With disbelief, we check out the white numerals on the black face of the tachometer and see that the red zone begins at 9000 rpm. Clearly, the 2014 Porsche 911 GT3 is not the kind of Porsche 911 that we have come to expect since the latest 991 iteration was first revealed at the 2011 Frankfurt auto show. This new GT3 engine not only puts out 475 hp, but it also screams like a racing engine while doing it.
The chrome-trimmed buttons on the center console invite us to explore this 911’s new vocabulary. At the top left, we find PDK Sport for the seven-speed dual-clutch automatic transmission, and below it lies the control for calibrating the action of the adaptive dampers. Stab the ESC OFF button, and the stability control relaxes enough to permit small gestures of tail-out motoring as you accelerate out of slow corners. Engage ESC+TC OFF and you’ll be permitted full-speed wide-screen slides. There’s a switch to let the engine sing louder through the exhaust for more street music and another one that raises the ride height of the front suspension so you can clear curbs, speed bumps, and the odd groundhog carcass.

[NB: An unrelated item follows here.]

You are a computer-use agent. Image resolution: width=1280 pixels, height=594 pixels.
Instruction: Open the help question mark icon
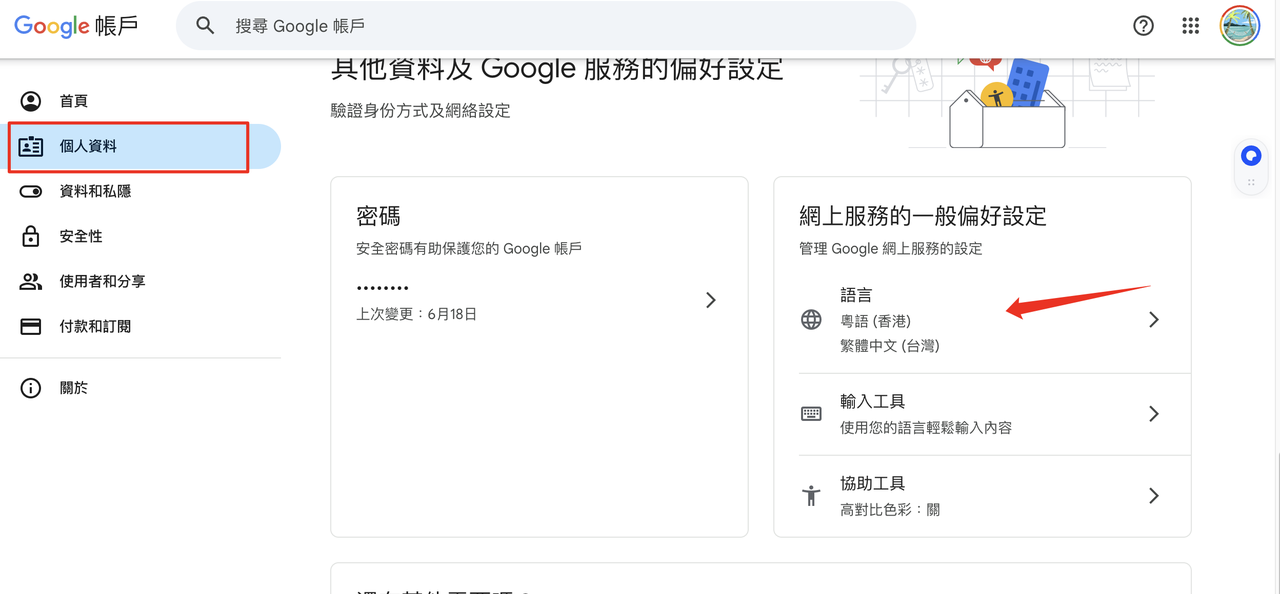pyautogui.click(x=1143, y=27)
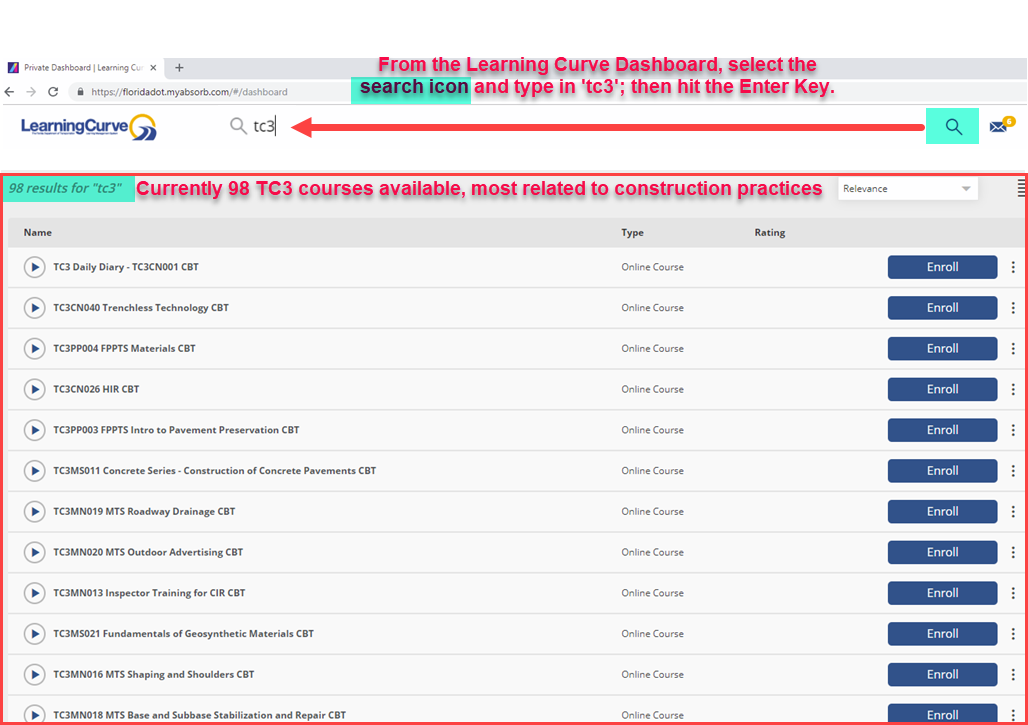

We are ready for the Nürburgring Nordschleife, are we not? The Porsche engineers tell us that a lap of less than seven minutes and thirty seconds is possible. Instead, we decide to take this white whale to the mountainous highlands south of the Porsche facility in Stuttgart. Then it’s on to the Black Forest, where there is probably only one Swabian policeman to patrol the roads in the whole region.
When we open the lightweight door of the GT3 and squash into the undersize seat, we reflexively aim our left foot down at the empty hole where the clutch pedal would be and reach for the stubby shift lever that is no longer there. The seven-speed dual-clutch PDK — for Porsche Doppelkupplung — transmission has reached the hard-core 911 GT3. True, it was a manly achievement to master the previous six-speed manual gearbox, but the old three-pedal layout is a less efficient means of progress. The PDK is not only quicker than the manual, but it could also be argued that it is better.
The first thing you notice when you pull a cast-aluminum shift paddle toward the steering wheel is that it goes click, not clliiicck, because its travel is shorter than in other 911s. Switch to sport mode and brace yourself for an even more aggressive shift pattern that proves every bit as quick, hard, and spine-tingling as what you’d find in any Porsche 911 GT3 Cup racing car.
Sheer, quick-shifting power delivery alone might not be enough for some, so Porsche has engineered Paddle Neutral, a manually activated de-clutch mode triggered by pulling both shift paddles at the same time. The instant you release the paddles, power and torque are back at full strength. It’s very much a Formula 1–style technology.
Such a sudden release of power can lead to some frustration with stability control active. When you disable it entirely, though, the effect of the sudden clutch engagement is positively explosive. It’s a little bit like dipping the clutch to kick the rear of the car sideways, either during acceleration or while braking toward the apex of a corner. Paddle Neutral also allows for smokey burnouts when traction control is turned off.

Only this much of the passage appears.